---------- SOURCE RECORDS ----------
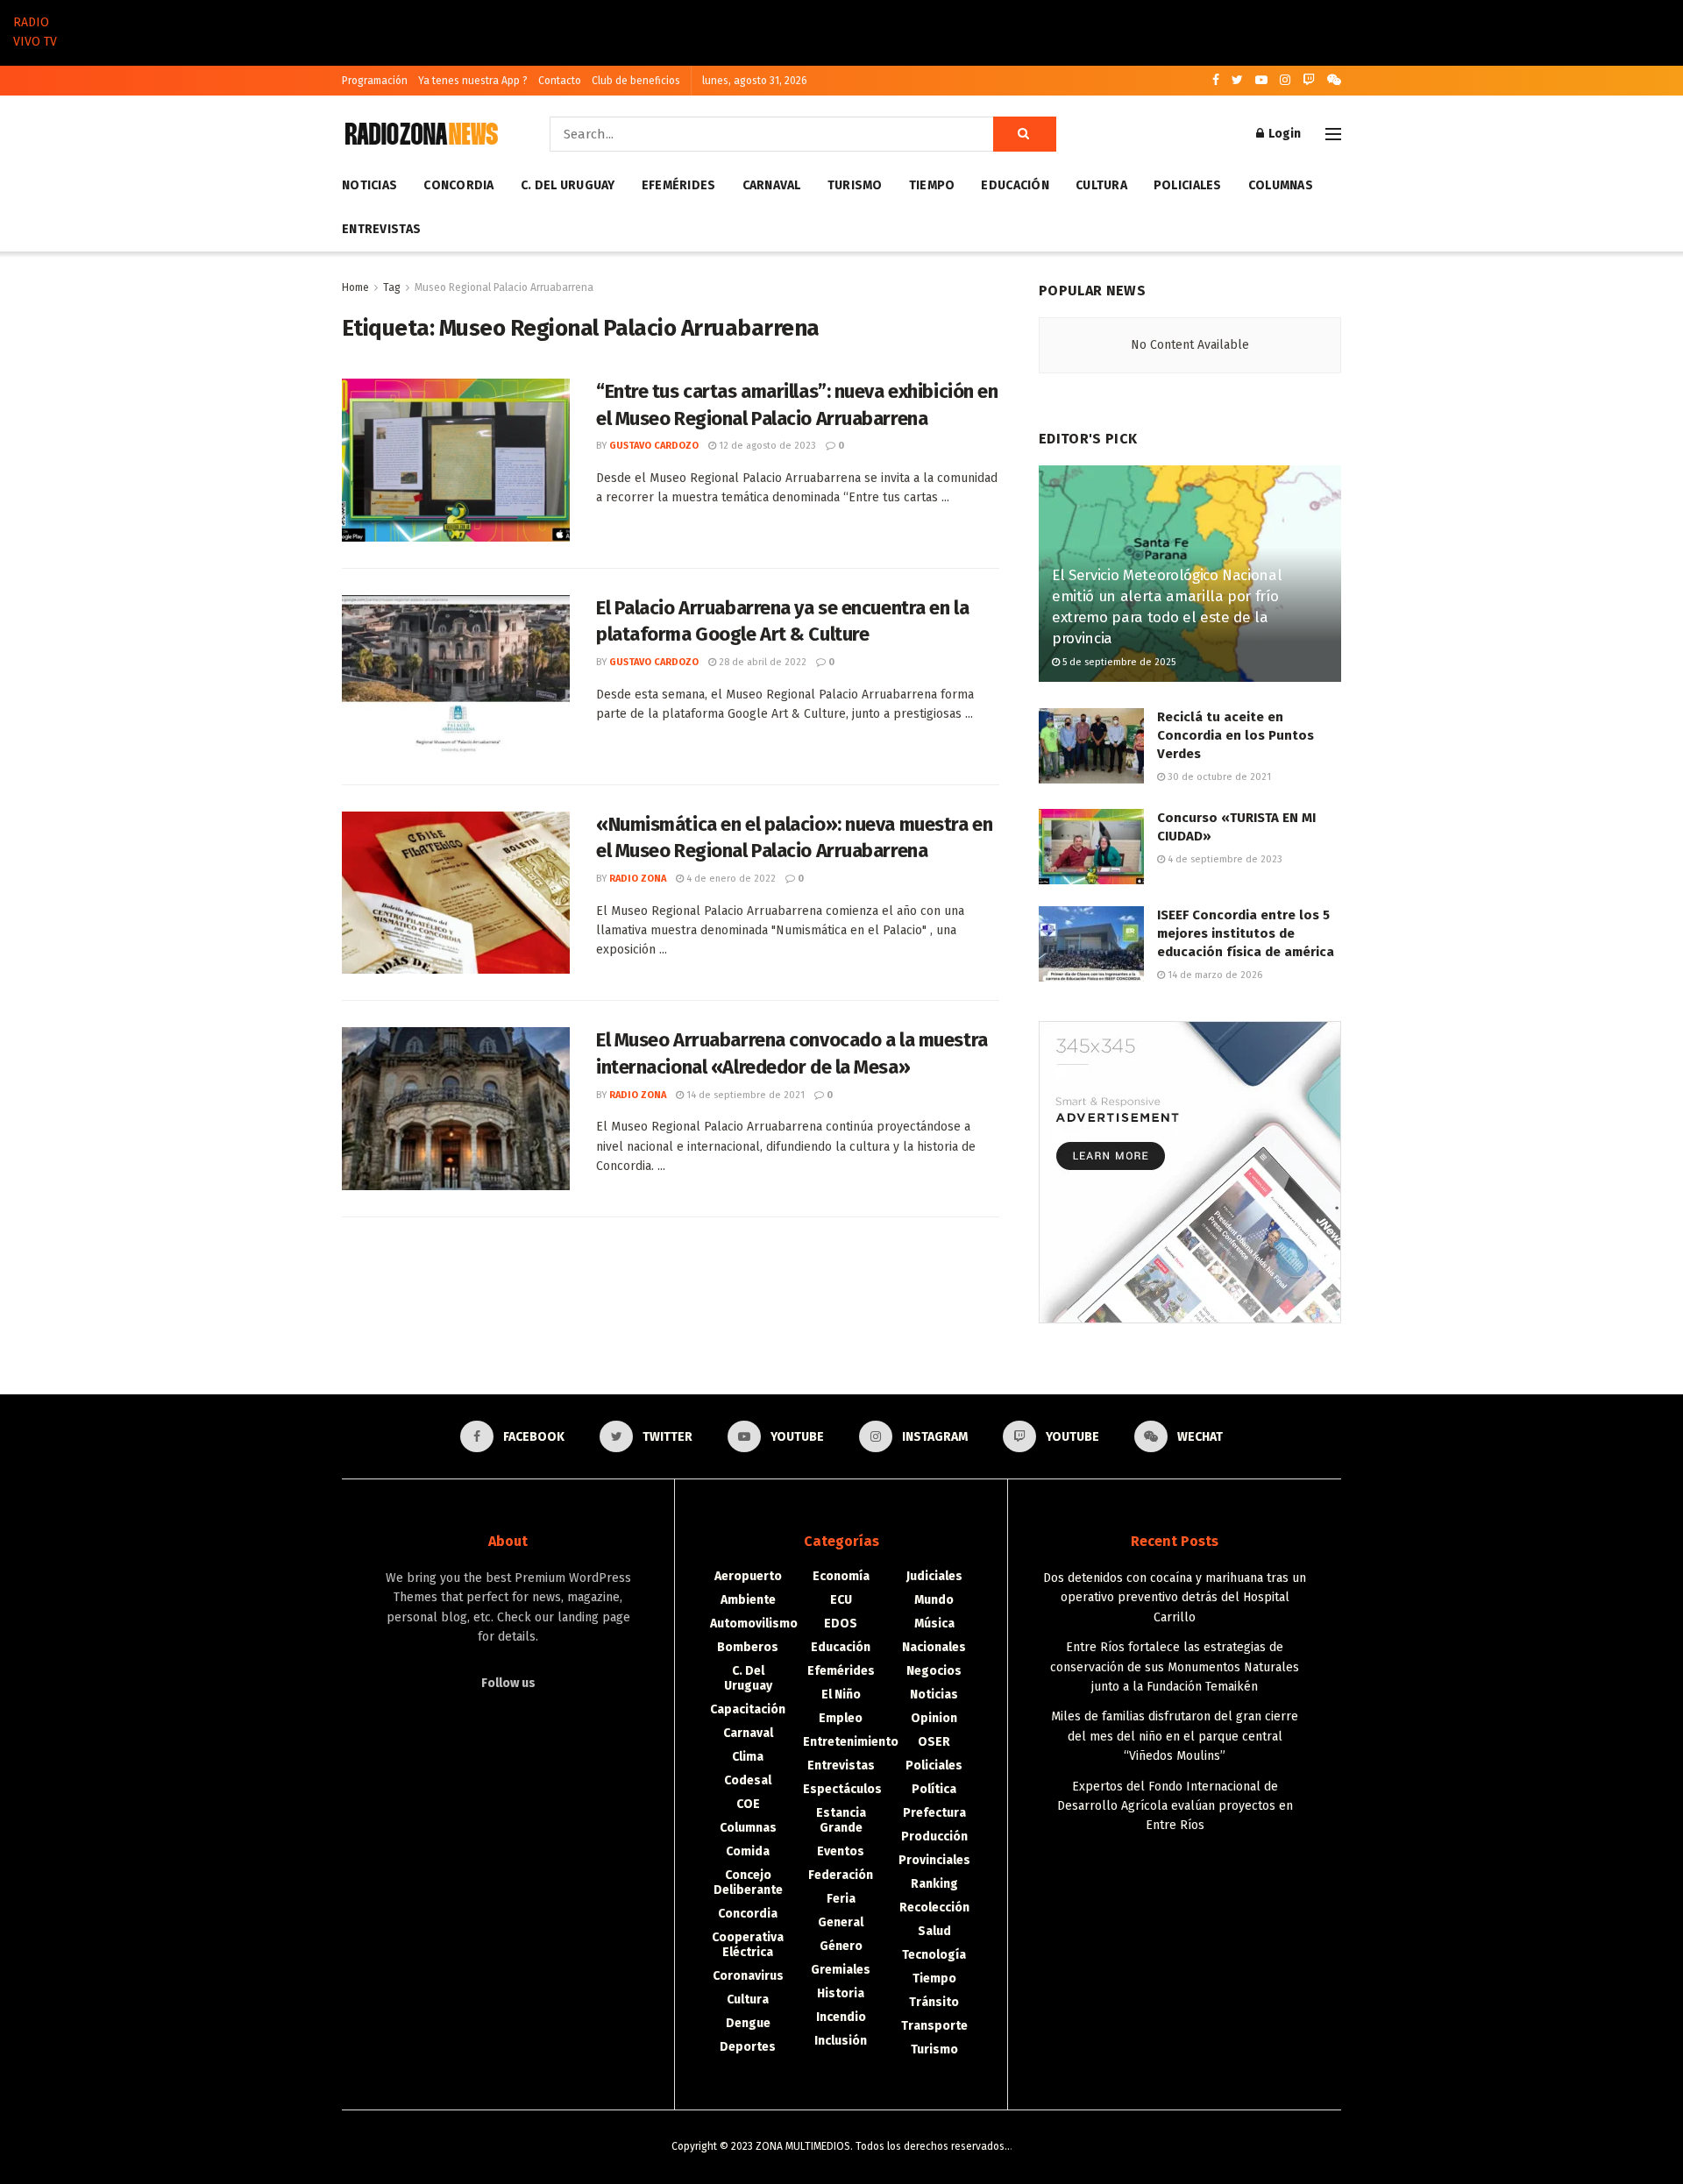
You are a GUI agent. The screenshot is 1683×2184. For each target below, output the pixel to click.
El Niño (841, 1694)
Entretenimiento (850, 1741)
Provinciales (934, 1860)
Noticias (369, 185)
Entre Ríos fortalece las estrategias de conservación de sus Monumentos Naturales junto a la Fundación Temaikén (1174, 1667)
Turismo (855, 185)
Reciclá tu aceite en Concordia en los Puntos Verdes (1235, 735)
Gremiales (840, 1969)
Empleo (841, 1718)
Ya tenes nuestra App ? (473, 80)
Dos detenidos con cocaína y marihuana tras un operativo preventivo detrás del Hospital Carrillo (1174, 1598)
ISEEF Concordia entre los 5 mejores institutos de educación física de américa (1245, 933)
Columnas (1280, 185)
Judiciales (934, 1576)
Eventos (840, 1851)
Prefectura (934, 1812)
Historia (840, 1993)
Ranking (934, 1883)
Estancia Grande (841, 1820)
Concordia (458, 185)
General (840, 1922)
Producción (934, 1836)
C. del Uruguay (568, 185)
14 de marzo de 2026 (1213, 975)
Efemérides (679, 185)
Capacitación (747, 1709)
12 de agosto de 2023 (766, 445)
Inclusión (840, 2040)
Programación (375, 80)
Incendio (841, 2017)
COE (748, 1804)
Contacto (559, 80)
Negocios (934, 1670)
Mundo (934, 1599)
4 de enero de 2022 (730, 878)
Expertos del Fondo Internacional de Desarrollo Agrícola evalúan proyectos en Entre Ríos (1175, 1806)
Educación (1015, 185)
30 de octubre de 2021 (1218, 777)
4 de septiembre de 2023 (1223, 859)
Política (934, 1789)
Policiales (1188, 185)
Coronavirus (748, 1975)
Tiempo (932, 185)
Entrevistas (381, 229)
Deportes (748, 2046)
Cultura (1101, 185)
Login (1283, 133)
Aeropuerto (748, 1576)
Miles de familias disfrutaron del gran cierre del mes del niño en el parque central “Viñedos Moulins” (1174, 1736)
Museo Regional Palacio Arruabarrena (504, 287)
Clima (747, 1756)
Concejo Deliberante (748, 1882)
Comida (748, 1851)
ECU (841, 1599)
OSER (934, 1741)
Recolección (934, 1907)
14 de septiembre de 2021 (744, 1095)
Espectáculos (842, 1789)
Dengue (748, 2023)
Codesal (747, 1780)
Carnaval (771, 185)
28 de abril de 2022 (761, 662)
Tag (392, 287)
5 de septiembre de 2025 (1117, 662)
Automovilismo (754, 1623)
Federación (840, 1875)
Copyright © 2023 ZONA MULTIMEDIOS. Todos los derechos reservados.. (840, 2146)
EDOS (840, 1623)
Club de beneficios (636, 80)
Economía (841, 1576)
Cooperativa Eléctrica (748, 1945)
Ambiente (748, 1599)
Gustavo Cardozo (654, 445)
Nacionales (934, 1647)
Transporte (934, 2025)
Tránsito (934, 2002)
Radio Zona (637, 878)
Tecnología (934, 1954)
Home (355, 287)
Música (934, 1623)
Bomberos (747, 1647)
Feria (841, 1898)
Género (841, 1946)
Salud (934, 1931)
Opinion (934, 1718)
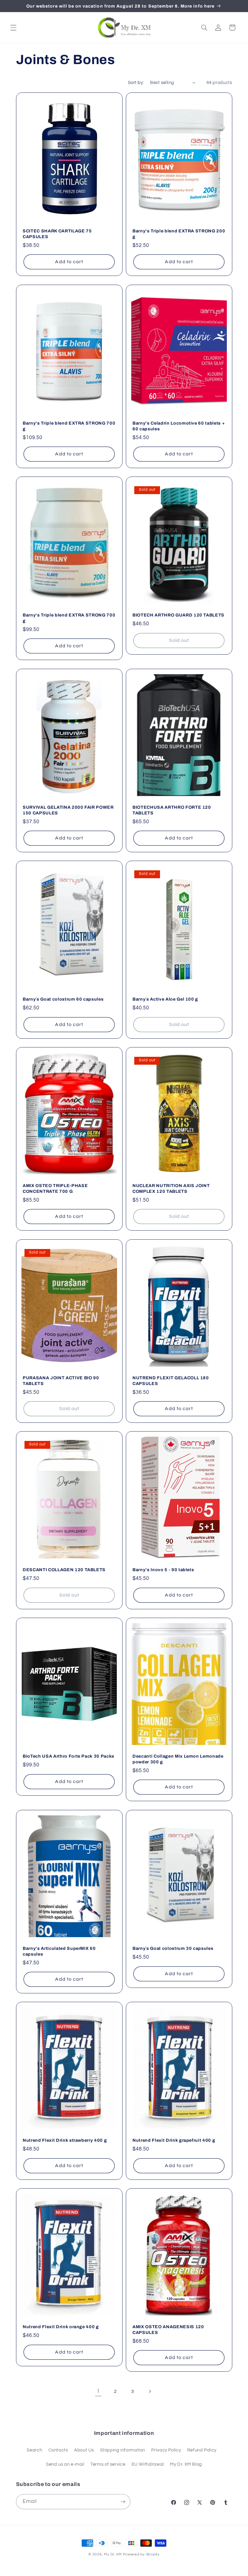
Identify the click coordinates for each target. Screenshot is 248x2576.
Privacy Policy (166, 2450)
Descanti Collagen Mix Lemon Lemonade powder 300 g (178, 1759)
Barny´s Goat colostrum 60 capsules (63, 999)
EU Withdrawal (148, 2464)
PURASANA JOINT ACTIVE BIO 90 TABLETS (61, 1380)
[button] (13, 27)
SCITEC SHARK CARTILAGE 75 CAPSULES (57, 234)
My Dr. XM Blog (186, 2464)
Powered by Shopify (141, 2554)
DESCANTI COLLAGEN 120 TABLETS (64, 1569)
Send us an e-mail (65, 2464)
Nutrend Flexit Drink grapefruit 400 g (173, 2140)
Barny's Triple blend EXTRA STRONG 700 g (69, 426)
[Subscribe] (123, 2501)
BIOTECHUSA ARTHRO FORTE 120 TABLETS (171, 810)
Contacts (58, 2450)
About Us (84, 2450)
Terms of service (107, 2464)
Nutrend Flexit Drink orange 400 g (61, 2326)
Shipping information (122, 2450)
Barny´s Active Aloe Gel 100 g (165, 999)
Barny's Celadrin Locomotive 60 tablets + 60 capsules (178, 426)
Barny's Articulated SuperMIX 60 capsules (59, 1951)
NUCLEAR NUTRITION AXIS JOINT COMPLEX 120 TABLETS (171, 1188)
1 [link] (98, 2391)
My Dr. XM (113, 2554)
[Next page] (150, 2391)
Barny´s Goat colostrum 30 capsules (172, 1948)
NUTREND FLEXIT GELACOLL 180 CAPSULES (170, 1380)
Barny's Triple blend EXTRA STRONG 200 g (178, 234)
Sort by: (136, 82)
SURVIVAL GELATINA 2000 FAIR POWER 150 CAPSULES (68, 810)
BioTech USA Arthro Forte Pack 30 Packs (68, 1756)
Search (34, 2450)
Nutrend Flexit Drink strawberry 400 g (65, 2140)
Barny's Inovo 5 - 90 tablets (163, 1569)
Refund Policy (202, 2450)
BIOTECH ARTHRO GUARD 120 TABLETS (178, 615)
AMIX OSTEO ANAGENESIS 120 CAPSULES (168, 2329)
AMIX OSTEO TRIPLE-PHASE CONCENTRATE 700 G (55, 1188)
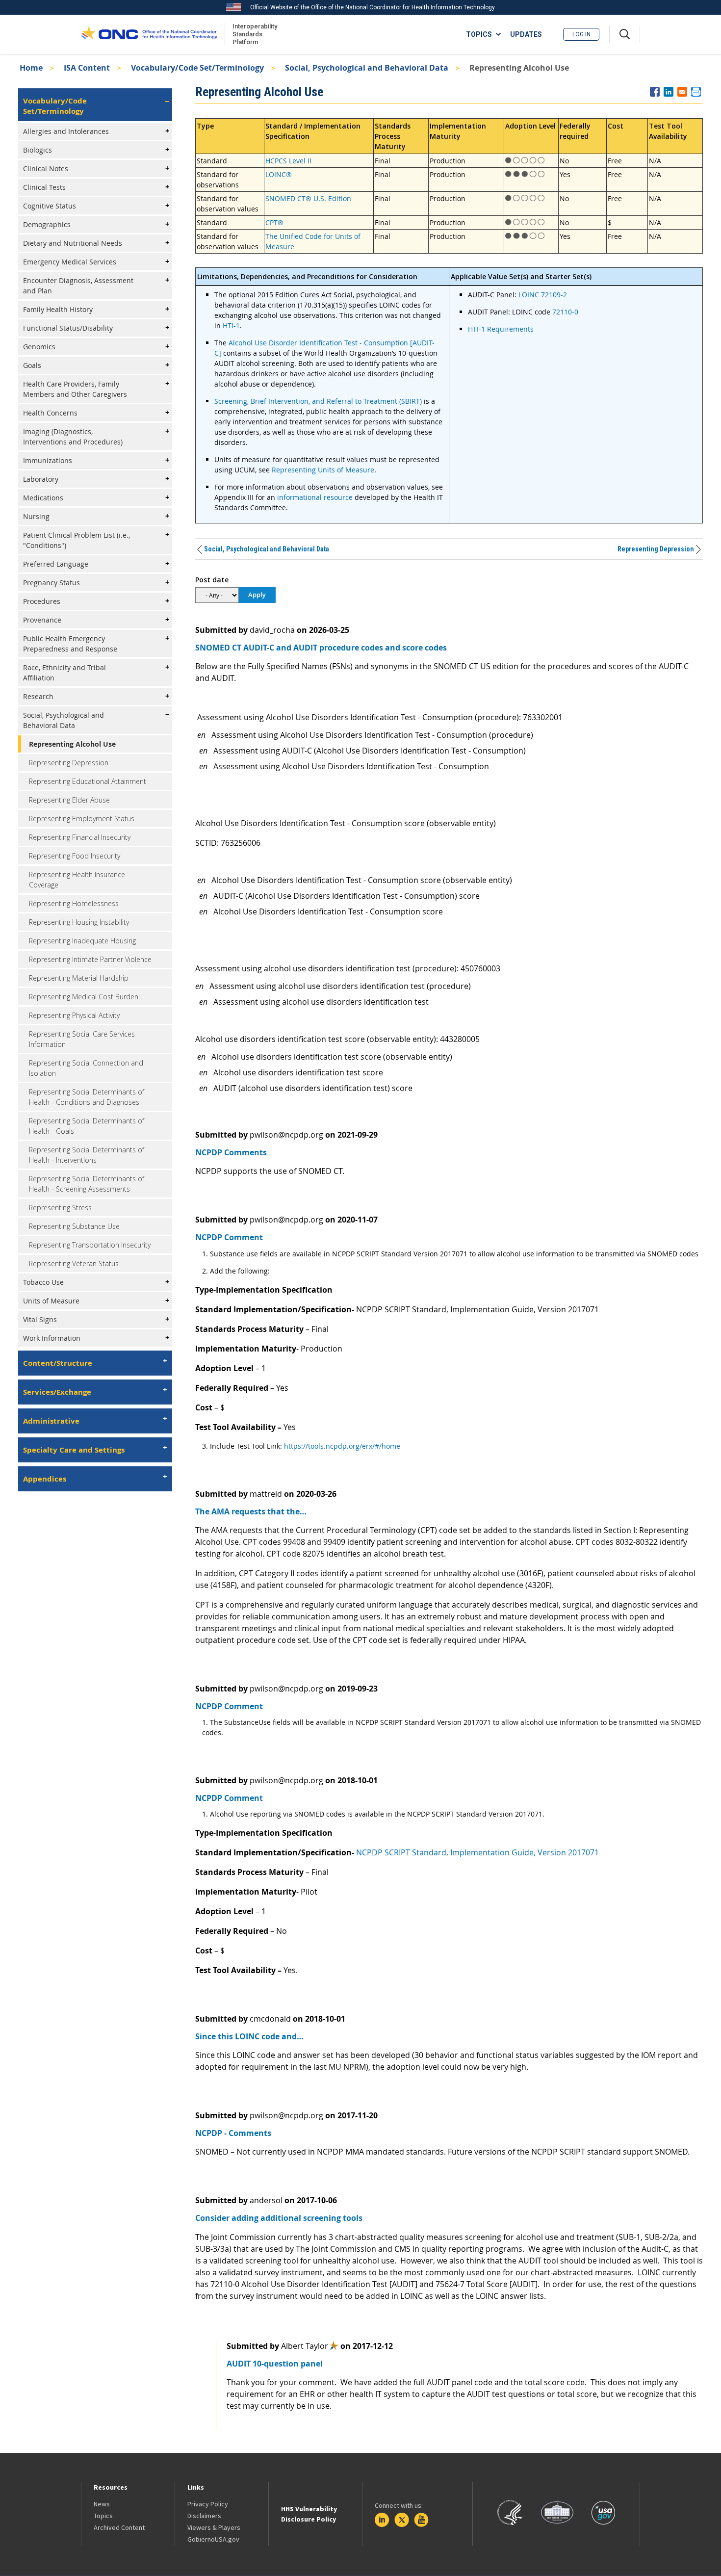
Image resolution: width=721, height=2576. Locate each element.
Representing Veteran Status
----------
▶ **THE PROBLEM**: Repeat all entries exactly, pictures excluded.

▶ **EXPECTED ANSWER**:
You are a GUI agent. The screenshot is 1683×2184. For each target below, output the pixel to click.
El Niño (841, 1694)
Entretenimiento (850, 1741)
Provinciales (934, 1860)
Noticias (369, 185)
Entre Ríos fortalece las estrategias de conservación de sus Monumentos Naturales junto a la Fundación Temaikén (1174, 1667)
Turismo (855, 185)
Reciclá tu aceite en Concordia en los Puntos Verdes (1235, 735)
Gremiales (840, 1969)
Empleo (841, 1718)
Ya tenes nuestra App ? (473, 80)
Dos detenidos con cocaína y marihuana tras un operativo preventivo detrás del Hospital Carrillo (1174, 1598)
ISEEF Concordia entre los 5 mejores institutos de educación física de américa (1245, 933)
Columnas (1280, 185)
Judiciales (934, 1576)
Eventos (840, 1851)
Prefectura (934, 1812)
Historia (840, 1993)
Ranking (934, 1883)
Estancia Grande (841, 1820)
Concordia (458, 185)
General (840, 1922)
Producción (934, 1836)
C. del Uruguay (568, 185)
14 de marzo de 2026 (1213, 975)
Efemérides (679, 185)
Capacitación (747, 1709)
12 de agosto de 2023 (766, 445)
Inclusión (840, 2040)
Programación (375, 80)
Incendio (841, 2017)
COE (748, 1804)
Contacto (559, 80)
Negocios (934, 1670)
Mundo (934, 1599)
4 de enero de 2022 (730, 878)
Expertos del Fondo Internacional de Desarrollo Agrícola evalúan proyectos en Entre Ríos (1175, 1806)
Educación (1015, 185)
30 de octubre de 2021 (1218, 777)
4 de septiembre de 2023 (1223, 859)
Política (934, 1789)
Policiales (1188, 185)
Coronavirus (748, 1975)
Tiempo (932, 185)
Entrevistas (381, 229)
Deportes (748, 2046)
Cultura (1101, 185)
Login (1283, 133)
Aeropuerto (748, 1576)
Miles de familias disfrutaron del gran cierre del mes del niño en el parque central “Viñedos Moulins” (1174, 1736)
Museo Regional Palacio Arruabarrena (504, 287)
Clima (747, 1756)
Concejo Deliberante (748, 1882)
Comida (748, 1851)
ECU (841, 1599)
OSER (934, 1741)
Recolección (934, 1907)
14 de septiembre de 2021 (744, 1095)
Espectáculos (842, 1789)
Dengue (748, 2023)
Codesal (747, 1780)
Carnaval (771, 185)
28 de abril de 2022 (761, 662)
Tag (392, 287)
5 de septiembre de 2025 (1117, 662)
Automovilismo (754, 1623)
Federación (840, 1875)
Copyright © 2023 ZONA MULTIMEDIOS. Todos los derechos reservados.. (840, 2146)
EDOS (840, 1623)
Club de beneficios (636, 80)
Economía (841, 1576)
Cooperativa Eléctrica (748, 1945)
Ambiente (748, 1599)
Gustavo Cardozo (654, 445)
Nacionales (934, 1647)
Transporte (934, 2025)
Tránsito (934, 2002)
Radio Zona (637, 878)
Tecnología (934, 1954)
Home (355, 287)
Música (934, 1623)
Bomberos (747, 1647)
Feria (841, 1898)
Género (841, 1946)
Salud (934, 1931)
Opinion (934, 1718)
Identify the click coordinates for each target. Screenshot is 248x2576.
Privacy Policy (166, 2450)
Descanti Collagen Mix Lemon Lemonade powder 300 g (178, 1759)
Barny´s Goat colostrum 60 capsules (63, 999)
EU Withdrawal (148, 2464)
PURASANA JOINT ACTIVE BIO 90 TABLETS (61, 1380)
[button] (13, 27)
SCITEC SHARK CARTILAGE 75 CAPSULES (57, 234)
My Dr. XM Blog (186, 2464)
Powered by Shopify (141, 2554)
DESCANTI COLLAGEN 120 TABLETS (64, 1569)
Send us an e-mail (65, 2464)
Nutrend Flexit Drink grapefruit 400 g (173, 2140)
Barny's Triple blend EXTRA STRONG 700 g (69, 426)
[Subscribe] (123, 2501)
BIOTECHUSA ARTHRO FORTE 120 TABLETS (171, 810)
Contacts (58, 2450)
About Us (84, 2450)
Terms of service (107, 2464)
Nutrend Flexit Drink orange 400 g (61, 2326)
Shipping information (122, 2450)
Barny´s Active Aloe Gel 100 g (165, 999)
Barny's Celadrin Locomotive 60 tablets + 60 capsules (178, 426)
Barny's Articulated SuperMIX 60 capsules (59, 1951)
NUCLEAR NUTRITION AXIS JOINT COMPLEX 120 TABLETS (171, 1188)
1 [link] (98, 2391)
My Dr. XM (113, 2554)
[Next page] (150, 2391)
Barny´s Goat colostrum 30 capsules (172, 1948)
NUTREND FLEXIT GELACOLL 180 CAPSULES (170, 1380)
Barny's Triple blend EXTRA STRONG 200 g (178, 234)
Sort by: (136, 82)
SURVIVAL GELATINA 2000 FAIR POWER 150 CAPSULES (68, 810)
BioTech USA Arthro Forte Pack 30 Packs (68, 1756)
Search (34, 2450)
Nutrend Flexit Drink strawberry 400 g (65, 2140)
Barny's Inovo 5 - 90 tablets (163, 1569)
Refund Policy (202, 2450)
BIOTECH ARTHRO GUARD 120 TABLETS (178, 615)
AMIX OSTEO ANAGENESIS 120 CAPSULES (168, 2329)
AMIX OSTEO TRIPLE-PHASE CONCENTRATE 700 G (55, 1188)
Image resolution: width=721, height=2576. Locate each element.
Representing Veteran Status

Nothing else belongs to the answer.